Bilişimin bu denli etkili olması, sosyal medyanın bu kadar zengin menülere sahip olması, insanların buna ciddi zaman ayırmasının belki de en önemli sebebi, sınırlanamayacak ve engellenemeyecek bir özgürlükte kişinin kendi iç konuşmalarını aktarabiliyor olmasıdır.
İç konuşmaların yüzde biri, hatta milyonda biri bile yeryüzünün bilgi dağarcığını, keşif alanlarını ve sabitelerle değişkenlerin yer değişimini çok ciddi etkilemekte ve belirlemektedir.

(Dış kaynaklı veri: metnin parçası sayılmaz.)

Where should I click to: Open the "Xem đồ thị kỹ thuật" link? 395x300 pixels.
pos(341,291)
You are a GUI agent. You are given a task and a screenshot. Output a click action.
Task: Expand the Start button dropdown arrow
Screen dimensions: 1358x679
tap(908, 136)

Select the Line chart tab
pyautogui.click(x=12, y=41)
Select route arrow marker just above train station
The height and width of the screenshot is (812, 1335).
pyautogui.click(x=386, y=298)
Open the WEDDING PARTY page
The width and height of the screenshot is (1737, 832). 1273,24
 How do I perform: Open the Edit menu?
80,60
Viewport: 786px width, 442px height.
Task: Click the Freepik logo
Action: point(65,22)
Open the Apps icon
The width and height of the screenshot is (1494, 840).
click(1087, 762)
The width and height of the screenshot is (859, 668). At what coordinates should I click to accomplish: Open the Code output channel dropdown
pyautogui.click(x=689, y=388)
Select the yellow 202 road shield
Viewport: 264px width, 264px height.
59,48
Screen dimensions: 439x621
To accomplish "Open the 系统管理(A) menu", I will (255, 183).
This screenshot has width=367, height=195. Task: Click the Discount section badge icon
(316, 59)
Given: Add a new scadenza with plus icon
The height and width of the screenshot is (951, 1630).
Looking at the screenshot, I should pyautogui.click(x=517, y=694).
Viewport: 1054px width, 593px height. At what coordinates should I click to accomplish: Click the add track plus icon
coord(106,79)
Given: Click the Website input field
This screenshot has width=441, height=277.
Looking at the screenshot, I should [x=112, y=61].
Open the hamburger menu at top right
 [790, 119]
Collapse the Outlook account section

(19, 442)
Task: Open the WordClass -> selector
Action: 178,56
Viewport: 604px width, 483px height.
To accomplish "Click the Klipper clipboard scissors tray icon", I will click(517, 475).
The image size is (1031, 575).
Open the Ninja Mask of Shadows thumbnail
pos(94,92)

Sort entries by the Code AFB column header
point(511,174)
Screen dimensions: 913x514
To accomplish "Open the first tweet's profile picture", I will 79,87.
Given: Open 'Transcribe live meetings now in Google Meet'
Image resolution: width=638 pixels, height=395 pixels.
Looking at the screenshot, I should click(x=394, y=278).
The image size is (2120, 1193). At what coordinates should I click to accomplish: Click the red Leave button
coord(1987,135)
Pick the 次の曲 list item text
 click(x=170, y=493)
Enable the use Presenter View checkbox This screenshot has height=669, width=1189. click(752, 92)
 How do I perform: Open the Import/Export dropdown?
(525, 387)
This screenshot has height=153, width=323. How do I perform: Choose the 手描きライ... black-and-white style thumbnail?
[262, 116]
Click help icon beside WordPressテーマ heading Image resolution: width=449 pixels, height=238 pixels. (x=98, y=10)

Sosyal medya, aslında insanın iç konuşmalarının tedavüle çıktığı bir teknolojidir. İç konuşmaların bu güne kadar en özgürce ve kesintisiz bilişime girdiği bir mecradır.
İnsanın iç konuşmalarının dağınık labirentlerinde seçici davranmayıp, iç müzakerenin kontrol sistemini devre dışı bırakıp, tabiri caizse bekçiyi uyutup anahtarlarını alır ve gelişigüzel farklı dairelerden kapıları açıp, oralardan tasnif edilmemiş konuşmaları/malzemeleri deşifre ederse, o zaman sosyal medya tam bir felaket olur. Her şeyin çirkinleştiği, kural tanımaz, haksızlığa açık bir savaş alanına döner.
Ama bu iç konuşmalar, iç konuşmanın yönetiminde insan iradesinin tepkilerine ve hırslarına yenilmediği bir iç kontrolle sistemik bir bütünlükle dışarıya yansısa, o zaman insanlık bütün dünyanın hafızasını bir günde kullanır hale gelecek.
Elbette iç konuşmaları doğru tercüme etmek, yazarken bile evirmemek, o anki fırsata kurban etmemek önemlidir. Makulü dışlayıp tepki sarmalına fazla girmek, aslında iç konuşmalara karşı, tabiri caizse insanın derin devletinin normal sistemine yaptığı bir darbedir.
O zaman çıkan her söz bir lav gibi yakar, söylenen her şey bir kılıç gibi yaralar ve ortalık karşılıklı toz dumana döner.
İç darbeye ve konjonktürel etkilere maruz kalıp, varlığı yara alan ve iç darbe ile iç konuşmalarının yeri, konumu ve ifadesi değiştirilen insan yazsa da, yazdığı değildir, başka bir şeydir. Realitenin dışına çıkmış bir sanallığın canavarıdır artık.
İç fırtınadan ve kargaşadan fırsat bulup iç darbe yapan bir çete, kendi sistemini tahrip ettiği gibi etrafa yayma ve yayılma hızı en yüksek bir teknoloji ile engellenemeyen bir şekilde bilişmeyi, didişme yapabiliyor. İç darbelerin bu bozguncu kuvveti, zaman içinde zararlarını makineye yükleyen birer zararlı alet haline geliyor.
İç konuşmaların selameti, su-i zan etmemek, hüsn-ü zanla bakmak ve şeytandan istiaze ile mümkündür. Gayesine uygun hedeflerle düşünmek ise moral ve huzur verir.